There were people who voluntarily sold themselves into slavery. People voluntarily went to work in company towns. Some people voluntarily work in prostitution. Some people in the world voluntarily sell their organs to the highest bidder. That doesn't make any of them right.

We, as a society, define what are acceptable business practices. Some of the choices we make are capitalistic, some are socialistic, and some are communistic. None of them are wrong, it is just a choice we make. I think the communistic choice is right for a city park or a library where everyone can go and enjoy it without regard to their being able to pay for the privilege. I don't think that the police and fire departments should only serve those who can pay. Which things fit under that model is a decision we make collectively.

I have no problem with privately owned businesses. I also have no problem with a socialist employee owned business as long as they are not stealing other people's things. I would never join a union but I also support people's right to create one if they choose.

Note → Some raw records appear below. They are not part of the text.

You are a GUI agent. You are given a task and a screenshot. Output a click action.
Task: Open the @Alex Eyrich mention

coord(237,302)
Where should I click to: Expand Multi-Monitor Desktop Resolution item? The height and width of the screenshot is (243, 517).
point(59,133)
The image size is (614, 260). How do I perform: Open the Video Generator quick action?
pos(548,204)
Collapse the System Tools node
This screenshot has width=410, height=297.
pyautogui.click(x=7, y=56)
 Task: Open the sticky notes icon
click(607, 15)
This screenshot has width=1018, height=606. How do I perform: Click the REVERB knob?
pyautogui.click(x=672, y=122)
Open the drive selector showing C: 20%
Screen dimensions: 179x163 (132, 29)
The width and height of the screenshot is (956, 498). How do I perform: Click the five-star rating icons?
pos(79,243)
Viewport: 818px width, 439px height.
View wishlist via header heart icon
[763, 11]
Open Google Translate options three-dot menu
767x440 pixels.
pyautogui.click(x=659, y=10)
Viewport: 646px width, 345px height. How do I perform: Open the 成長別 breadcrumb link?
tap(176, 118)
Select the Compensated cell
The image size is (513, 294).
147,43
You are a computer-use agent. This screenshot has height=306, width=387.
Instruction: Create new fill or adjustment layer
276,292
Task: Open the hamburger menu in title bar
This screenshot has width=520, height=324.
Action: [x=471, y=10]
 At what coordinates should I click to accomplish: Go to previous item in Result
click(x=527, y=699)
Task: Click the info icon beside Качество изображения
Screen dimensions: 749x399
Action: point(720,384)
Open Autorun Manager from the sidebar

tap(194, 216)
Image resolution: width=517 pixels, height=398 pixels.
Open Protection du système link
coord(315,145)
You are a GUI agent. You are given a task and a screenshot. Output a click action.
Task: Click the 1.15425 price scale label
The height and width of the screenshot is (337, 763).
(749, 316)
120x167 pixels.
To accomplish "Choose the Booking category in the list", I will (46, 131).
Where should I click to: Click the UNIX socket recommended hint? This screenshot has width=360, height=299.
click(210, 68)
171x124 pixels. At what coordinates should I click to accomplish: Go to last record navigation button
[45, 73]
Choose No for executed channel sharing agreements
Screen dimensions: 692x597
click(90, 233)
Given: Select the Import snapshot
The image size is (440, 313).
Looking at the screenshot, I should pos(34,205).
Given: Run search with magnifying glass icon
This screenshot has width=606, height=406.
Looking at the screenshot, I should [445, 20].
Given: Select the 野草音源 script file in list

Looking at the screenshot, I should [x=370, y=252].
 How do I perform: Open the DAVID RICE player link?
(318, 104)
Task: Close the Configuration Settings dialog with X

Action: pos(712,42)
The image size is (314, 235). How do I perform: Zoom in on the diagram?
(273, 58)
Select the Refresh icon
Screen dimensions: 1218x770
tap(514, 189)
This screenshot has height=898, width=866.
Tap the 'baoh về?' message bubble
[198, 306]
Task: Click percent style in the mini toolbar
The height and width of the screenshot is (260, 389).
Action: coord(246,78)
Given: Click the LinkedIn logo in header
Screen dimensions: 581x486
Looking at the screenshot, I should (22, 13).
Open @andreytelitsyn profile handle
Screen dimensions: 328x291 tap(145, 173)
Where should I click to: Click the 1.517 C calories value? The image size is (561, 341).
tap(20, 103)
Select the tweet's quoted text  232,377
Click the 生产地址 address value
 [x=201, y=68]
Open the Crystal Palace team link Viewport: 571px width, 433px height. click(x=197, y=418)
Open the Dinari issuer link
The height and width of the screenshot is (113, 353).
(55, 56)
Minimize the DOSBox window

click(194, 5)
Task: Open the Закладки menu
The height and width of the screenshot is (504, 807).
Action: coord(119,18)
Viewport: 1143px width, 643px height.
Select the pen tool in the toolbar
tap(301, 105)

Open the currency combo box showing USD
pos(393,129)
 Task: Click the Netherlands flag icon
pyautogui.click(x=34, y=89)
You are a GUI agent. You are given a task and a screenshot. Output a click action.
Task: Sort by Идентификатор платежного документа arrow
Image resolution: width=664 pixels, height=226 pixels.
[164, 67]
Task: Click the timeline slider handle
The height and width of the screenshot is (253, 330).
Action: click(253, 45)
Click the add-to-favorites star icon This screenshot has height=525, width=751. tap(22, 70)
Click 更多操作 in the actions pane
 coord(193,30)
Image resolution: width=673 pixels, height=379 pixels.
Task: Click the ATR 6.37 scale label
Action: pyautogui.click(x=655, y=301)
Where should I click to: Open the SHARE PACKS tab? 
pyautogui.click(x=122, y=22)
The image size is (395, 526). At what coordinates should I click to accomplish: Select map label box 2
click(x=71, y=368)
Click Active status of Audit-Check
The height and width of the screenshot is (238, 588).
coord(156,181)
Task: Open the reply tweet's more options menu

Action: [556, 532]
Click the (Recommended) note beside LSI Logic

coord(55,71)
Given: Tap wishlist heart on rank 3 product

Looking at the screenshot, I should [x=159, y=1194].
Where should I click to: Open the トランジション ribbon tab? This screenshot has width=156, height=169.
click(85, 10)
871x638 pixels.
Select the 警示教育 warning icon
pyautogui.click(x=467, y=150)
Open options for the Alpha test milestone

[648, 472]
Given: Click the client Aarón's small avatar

I am not going to argue whether something fits some pedantic definition of a monopoly. A de facto monopoly can exist when they capture sufficient market share. Again, that's not a bad thing unto itself. The problem is when they abuse people with the power that the monopoly gives them.

Similarly, I don't have a problem with someone marketing a $20 bottle of some kind of boutique water. Someone goes into a disaster area and starts selling regular water for $20 a bottle to people suffering from the disaster creates a different problem. We differentiate marketing from price gouging. One is legal, the other isn't. It is still selling water for $20 a bottle both ways.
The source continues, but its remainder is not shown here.